Aging most definitely affects our eating and bowel habits. The human digestive system – our gastrointestinal tract, or “gut” – is a series of hollow organs linked to form a long, twisting tube. It begins at the mouth and winds down through the esophagus, stomach, small intestine and colon. These organs break down food into components that the body can absorb and use for energy. What’s left is expelled by an efficient disposal system. (I’ve put an illustration of the GI tract on my website, AskDoctorK.com.)
Here are some age-related changes you may have noticed:
The mouth. As we age, the number and sensitivity of our taste buds decline. Our chewing muscles also weaken and we begin to lose teeth.

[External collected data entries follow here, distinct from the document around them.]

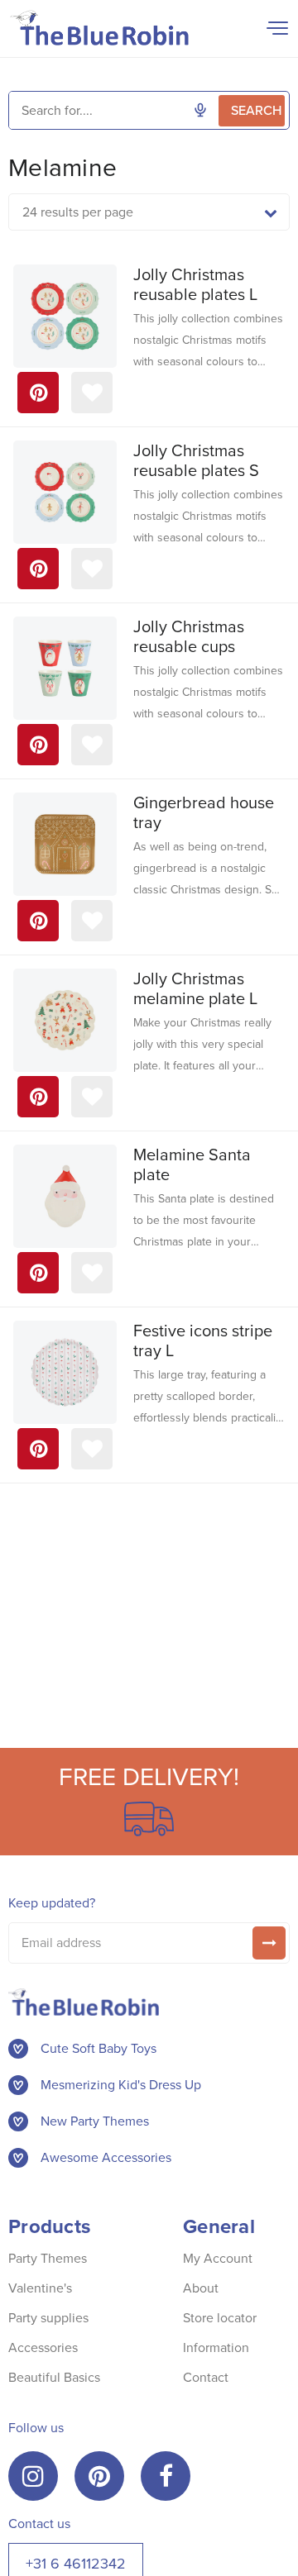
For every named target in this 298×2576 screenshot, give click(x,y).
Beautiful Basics (54, 2377)
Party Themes (47, 2258)
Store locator (220, 2317)
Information (216, 2347)
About (201, 2287)
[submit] (269, 1942)
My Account (217, 2258)
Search (256, 110)
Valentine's (40, 2287)
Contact (205, 2377)
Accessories (43, 2347)
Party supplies (48, 2317)
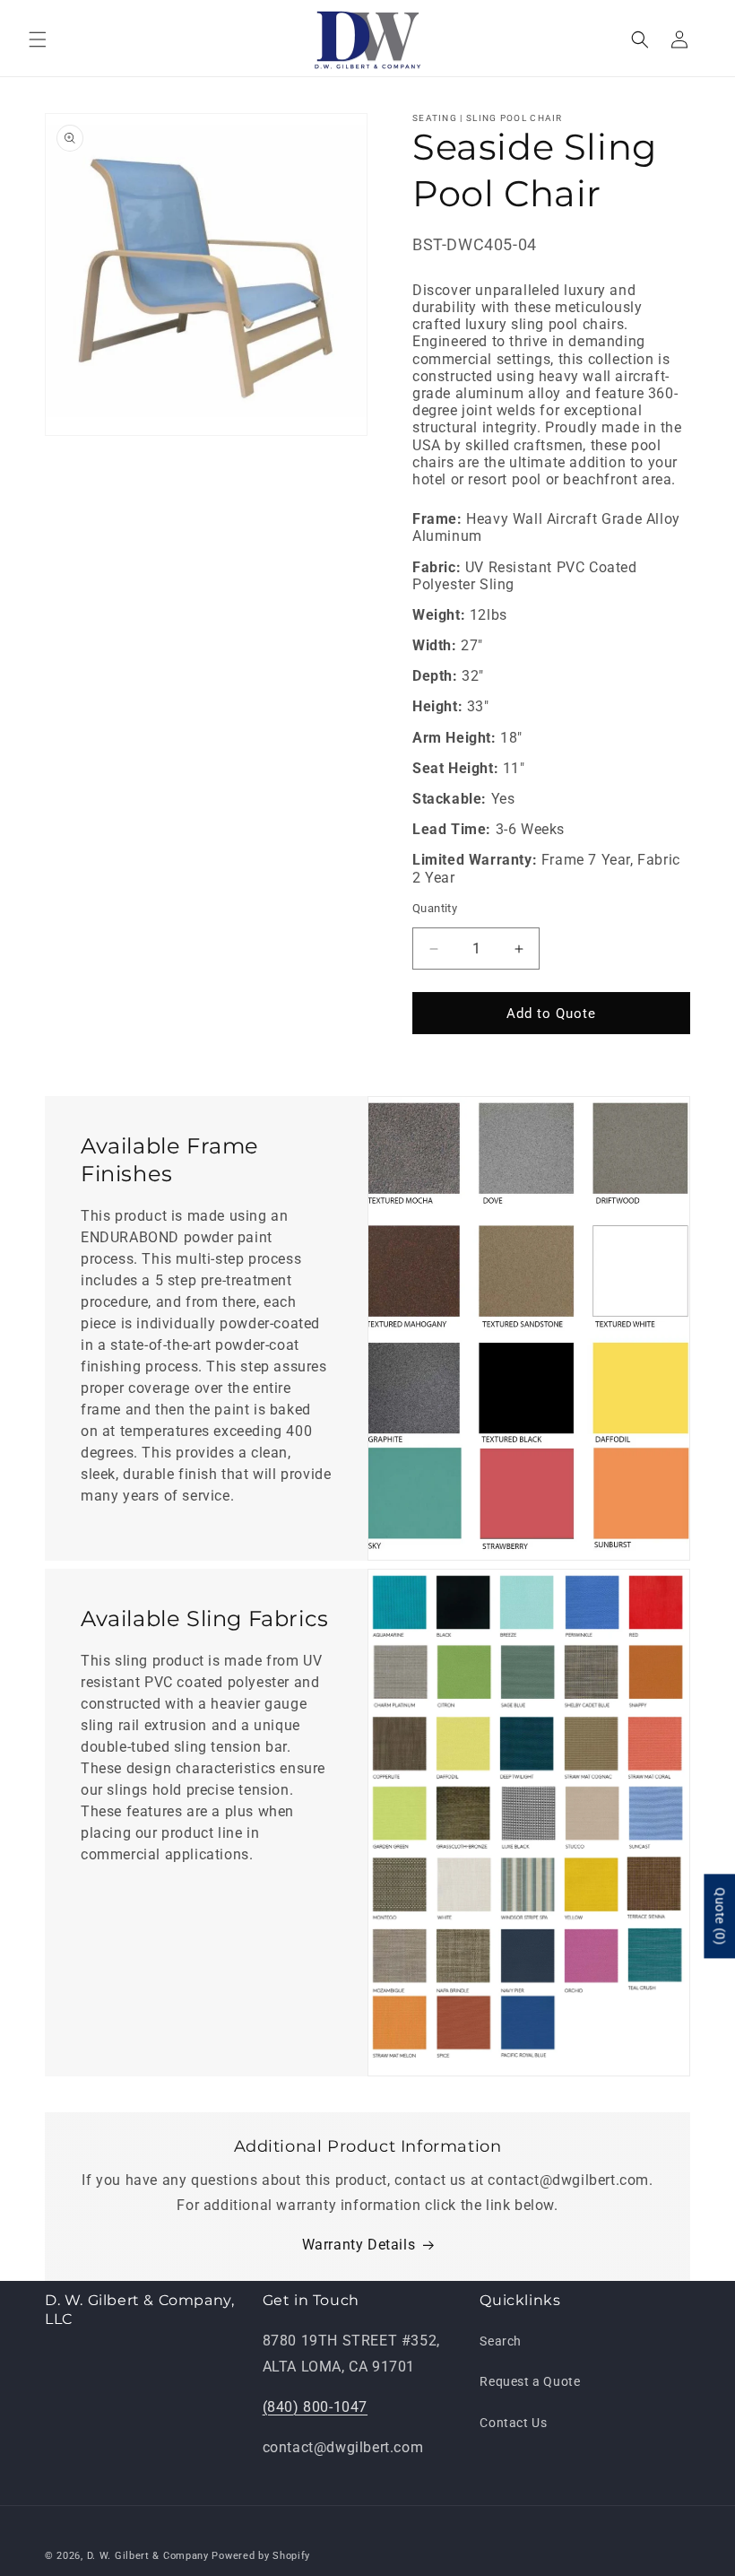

The esophagus. Food does not simply drop down the esophagus; it is pushed down by coordinated contractions of the muscles in the esophagus wall.
Muscles at the bottom of the esophagus, where it enters the stomach, normally squeeze down hard after food passes through. This keeps stomach acid from squirting back up into the esophagus. When those muscles become weaker with age, it can contribute to acid reflux.
The stomach and small intestine. As we age, the stomach produces less acid. This doesn’t usually interfere with digestion. And it may make acid reflux and “heartburn” less of a problem.
But lower levels of stomach acid can lead to vitamin B12 deficiency. That’s because stomach acid helps the small intestine absorb vitamin B12 in food.
The colon. Just as happens in the esophagus, muscles in the wall of the colon squeeze the waste downward. In general, people have more trouble having regular bowel movements after they reach age 65. Weakness and poor coordination of the muscles of the colon are a major reason for this.